Sie kann dir im Bereich Minimalismus helfen, dein eigenes Energielevel herauszufinden und ggf. einen Alltag anzupassen, falls du struggelst. Das Gedankenexperiment kann dir auch dabei helfen, Verständnis für dich aufzubringen, wenn dir mal alles über den Kopf wächst und du keine Kraft mehr hast, um nachsichtiger und liebevoller mit dir zu sein.
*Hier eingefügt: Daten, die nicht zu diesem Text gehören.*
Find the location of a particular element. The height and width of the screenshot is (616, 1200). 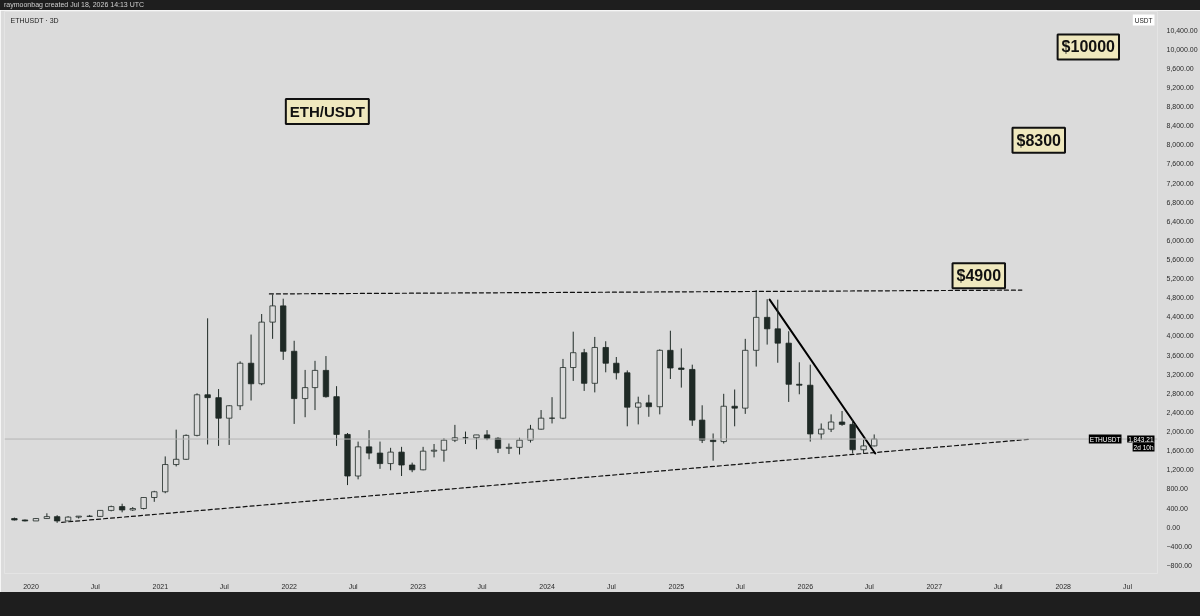

text: ETH/USDT is located at coordinates (327, 112).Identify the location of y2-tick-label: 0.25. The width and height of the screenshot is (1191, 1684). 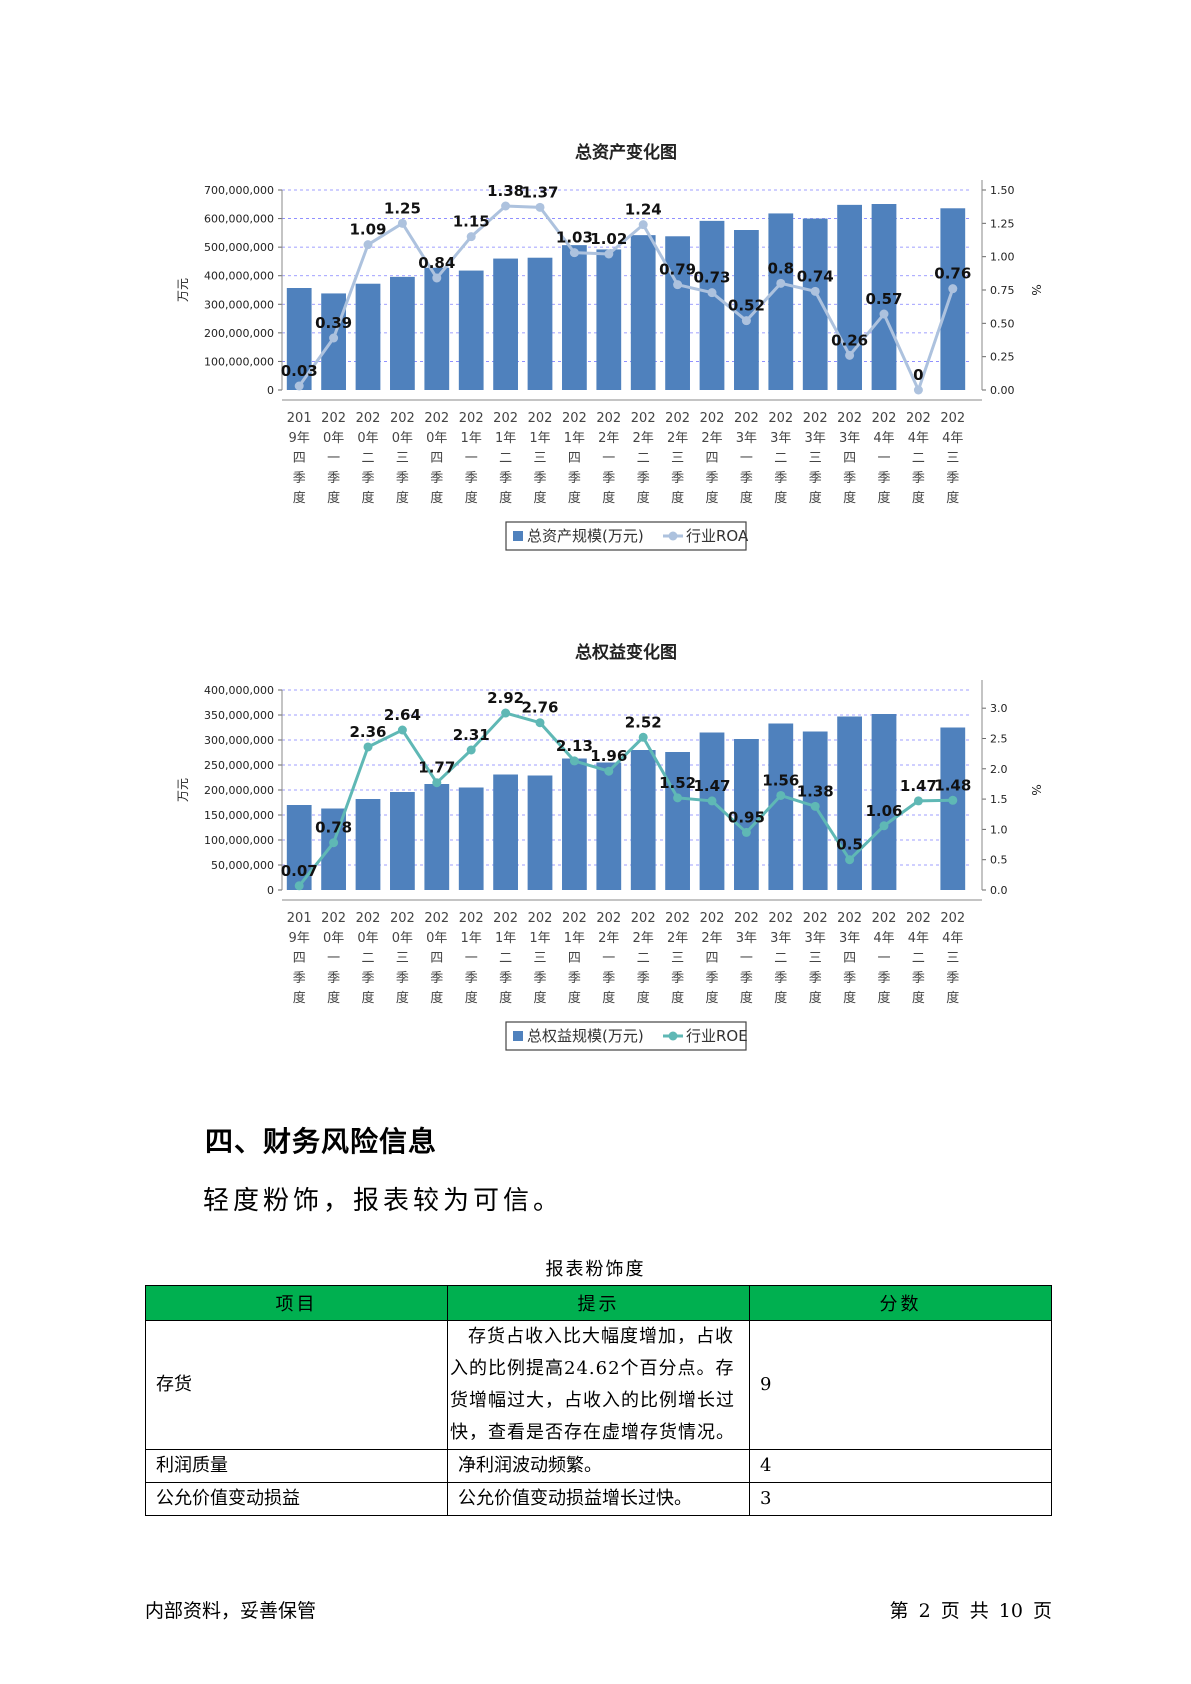
(1002, 358). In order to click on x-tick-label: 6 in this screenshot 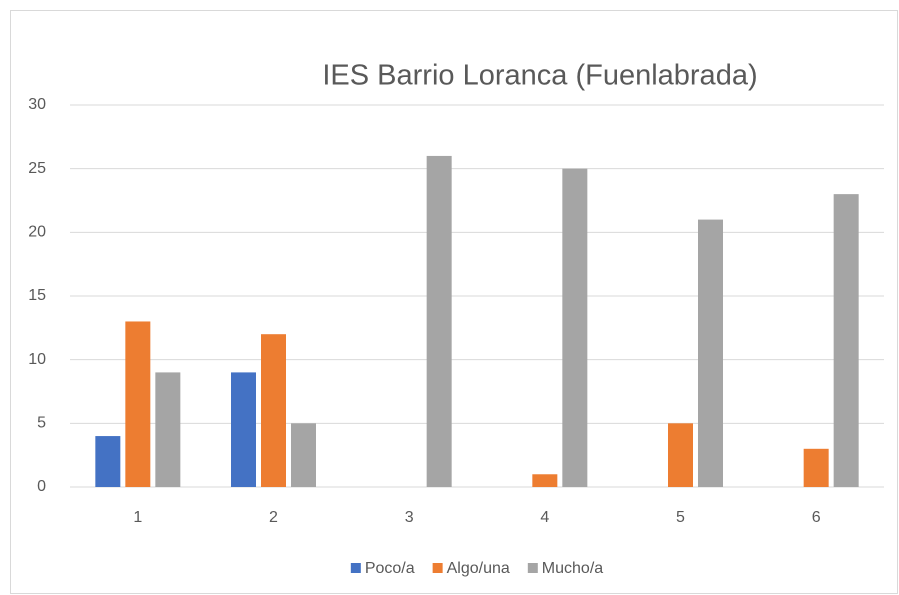, I will do `click(816, 518)`.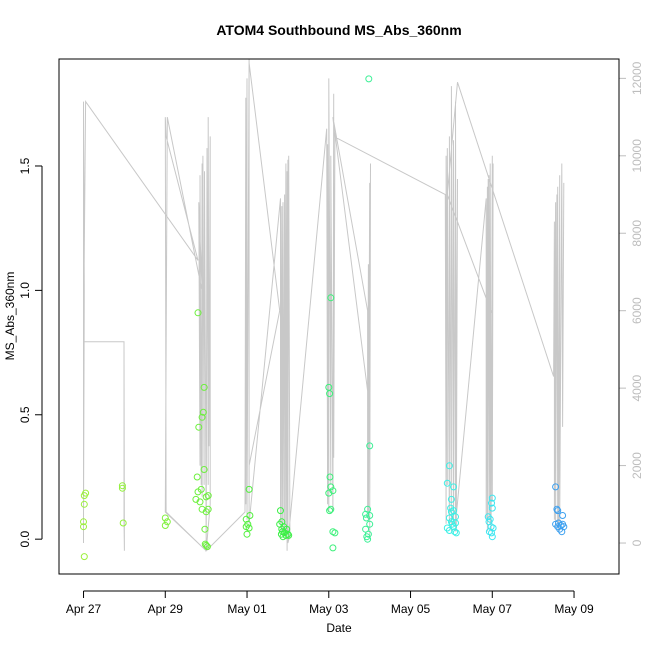  Describe the element at coordinates (637, 156) in the screenshot. I see `y2-tick-label: 10000` at that location.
Ich empfehle dir dazu auch folgende Beiträge:

Arbeit & Minimalismus – ist eine Vollzeitstelle wirklich erstrebenswert?
Minimalismus, Druck und Stress – Darum kann dir Minimalismus das Leben erleichtern
Das Streben nach Mehr – über Scheinbedürfnisse, innere Leere und Minimalismus
Mit Ausmisten allein ist es nicht getan – Minimalismus, Psyche & Bedürfnisse

Gleichzeitig hoffe ich, dich für die Belange von Menschen mit chronischen Erkrankungen und/oder Behinderungen sensibilisiert zu haben. Denn die Einschränkungen haben in der Regel nichts mit „nicht wollen“, sondern mit „nicht können“ zu tun. Nur weil jemand nicht krank, behindert oder belastet aussieht, heißt das nicht, dass er es nicht ist und keine Einschränkungen hat.

Viele Grüße,
Janina

4 Gedanken zu „Die Löffeltheorie“

  1. Liebe Janina,
    diese Theorie lese ich zum ersten Mal und finde sie auch für uns als Familie sehr spannend. Bei meinem Mann wurde vor einigen Jahren ADHS diagnostiziert und wir verrennen uns immer wieder in Diskussionen, wer wie sehr nicht mehr kann 😀 Wir haben zwei kleine Kinder und keine Großeltern etc in der Nähe, da ist Energie einfach knapp.
    Die Sache mit den Löffeln werde ich mal mit ihm teilen, ich kann mir gut vorstellen, dass uns das hilft.
    Vielen Dank!
    Luise

  2. Liebe Janina,

    vielen Dank für diesen einfühlsamen und aufklärenden Beitrag zur Löffeltheorie. Es ist so wichtig, dass wir alle ein tieferes Verständnis für die täglichen Herausforderungen entwickeln, mit denen Menschen mit chronischen Erkrankungen oder Behinderungen konfrontiert sind. Deine Verbindung zwischen Minimalismus und dem bewussten Umgang mit unseren eigenen Energievorräten ist nicht nur innovativ, sondern auch ungemein hilfreich. Es erinnert uns daran, achtsam mit unseren Ressourcen umzugehen und gleichzeitig Empathie für diejenigen zu haben, die mit weniger „Löffeln“ auskommen müssen. Dein Beitrag ist ein wertvoller Schritt hin zu mehr Verständnis und Akzeptanz in unserer Gesellschaft.

    Herzliche Grüße,
    Johann

  3. Ganz herzlichen Dank für diesen tollen Beitrag. Ich kannte die Löffeltheorie noch nicht und finde es sehr anschaulich!
    Darüber werde ich mich definitiv noch näher informieren!
    Viele Grüße aus eurer Nachbarschaft!